Пальцы злорадно переглядываются. На лицах улыбки. Ага, значит, Шамшиков всё-таки дал свой совет.

– Тогда плати дань, – стянув глаза в щёлки, говорит Копылов.

– Какую дань?

– Какую!? – детский комбинезон Фурсы надувается от злости, – Опять не дошло!?

– Чтоб к вечеру скинул фотки Папика, – чеканит Рома Чайкин, и нахмурившееся лицо Копылова озаряется, – Тариф такой: фотка Папика в день и живёшь ровно. Не присылаешь... ну, понял, в общем.

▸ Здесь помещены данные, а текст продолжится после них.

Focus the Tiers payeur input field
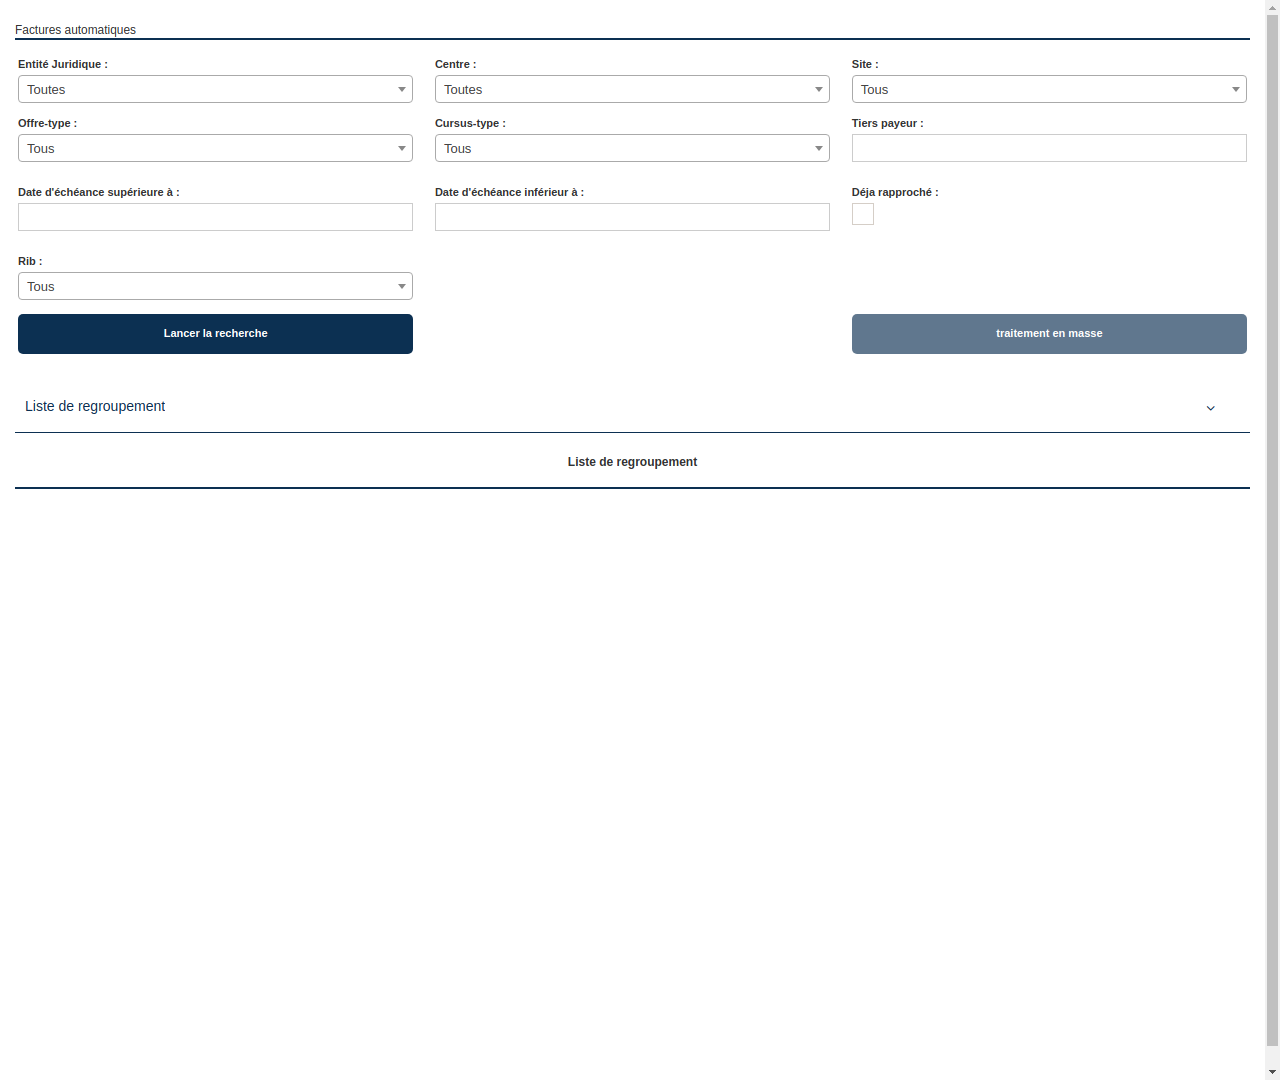The width and height of the screenshot is (1280, 1080). [x=1049, y=148]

Пальцы одобрительно гудят. Поддакивает даже Вова Шамшиков.

– Какого Папика? – мороз с улицы пробирается под одежду.

– Ну, батя, отец... – удивляется Копылов, – живёшь же с ним. Только чтобы нормальная фотка была. В профиль там, либо в этот, как его...

– Анфас, – машинально подсказывает Шамшиков.

– Да. Попроси его, в общем, встать как-то, не знаю. Чтобы усы главное видно были. И живот. Он же дома в труханах рассекает?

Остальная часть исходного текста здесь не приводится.